Head of Threat Research

Nebulock

11d•Hybrid

About The Position

Nebulock is an agentic threat hunting platform that autonomously surfaces behaviors, not just IOCs, from various data sources. Nebulock acts like a teammate: a 24/7 AI threat hunter that investigates hypotheses, reasons through telemetry, and learns from an environment. Today, threat hunting is broken. Security teams spend weeks chasing alerts, writing detections by hand, and manually validating findings often just to confirm what their existing tools already flagged. Meanwhile, attackers exploit credentials, move laterally, and operate in silence. Nebulock flips the model. We continuously and autonomously hunt across endpoint, identity, and cloud telemetry identifying the subtle behavioral signals that point to credential misuse, lateral movement, insider threats, and post-access activity. Then we turn those hunts into hardened, behavior-based detections automatically. We're hiring a Head of Threat Research to build the system that determines what actually matters for each specific customer. Your research, opinions, and the tooling you build will help determine what both our threat hunting agents and our internal threat hunters and detection engineers choose to prioritize. You will be the authoritative voice on what actually deserves attention versus what is noise.
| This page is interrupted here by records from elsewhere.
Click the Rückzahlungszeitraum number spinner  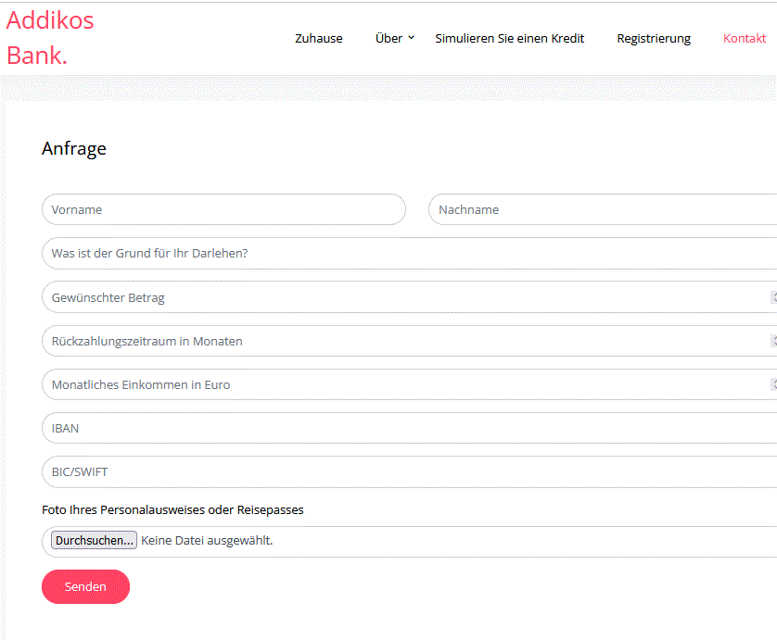coord(773,341)
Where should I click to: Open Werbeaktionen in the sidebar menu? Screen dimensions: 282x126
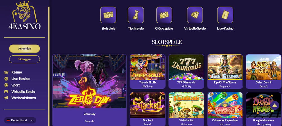(24, 98)
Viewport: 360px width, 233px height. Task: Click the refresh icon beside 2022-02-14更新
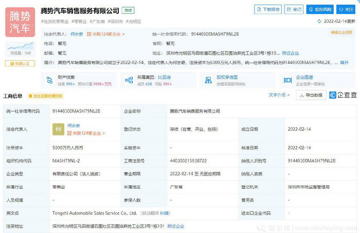[x=319, y=22]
This role is ideal for someone who wants to build and redesign the threat research function in the age of agentic AI. While you are not expected to ship customer-facing production quality code, you must be excited to experiment and prototype in order to unblock yourself and inform what Software Engineering should build.

Requirements

7+ years in threat intelligence or threat research with exposure across multiple industries
Deep expertise in mapping threat actor TTPs to observable telemetry
Strong understanding of adversary tradecraft across endpoint, cloud, and IAM
Experience and excitement about using AI-assisted development tools to build lightweight tooling, automations, and prototypes
Proven ability to prototype, iterate, and ultimately build your own tooling
Demonstrated ability to distill complex topics into something actionable and understandable
Active participation in threat intelligence sharing communities

Responsibilities

Design and curate a structured and contextual knowledge base (i.e. threat actor profiles, TTPs, attack patterns etc.) for our agents and internal threat hunters
Measure and prove that your opinionated view of the threat landscape improves outcomes for our customers
Be the authoritative voice on prioritization (i.e. Should we hunt this technique? Does this threat actor target our customers? Is this exploitable in their environments? etc.)
Cut through daily feeds and the headlines to identify what demands attention
Leverage AI tooling to build the intelligence layer that helps customers answer: "what matters to me and why"
Track active threat campaigns and adversary TTPs across endpoint, cloud, and IAM
Conduct original research into threat actor TTPs, malware families, and emerging attack techniques across endpoint, cloud, and identity
Analyze adversary infrastructure, tooling, and behavioral patterns to surface novel detection opportunities
Translate threat intelligence into actionable hunt hypotheses and detection rules by mapping adversary behaviors to normalized telemetry
Account for real-world telemetry constraints and visibility gaps
Represent Nebulock externally via blog posts, conference talks, published research etc.
Partner with threat hunters and detection engineers to inform priorities based on emerging threats relevant to customer environments
Maintain a continuous feedback loop between what adversaries are doing in the wild and what we build in response
Collaborate with product + engineering to drive the product roadmap
Engage with customers to deliver threat briefings, analysis, and advisories tailored to their environments
Determine which threat intelligence partnerships Nebulock should invest in (commercial CTI vendors, ISACs, OSINT communities etc.)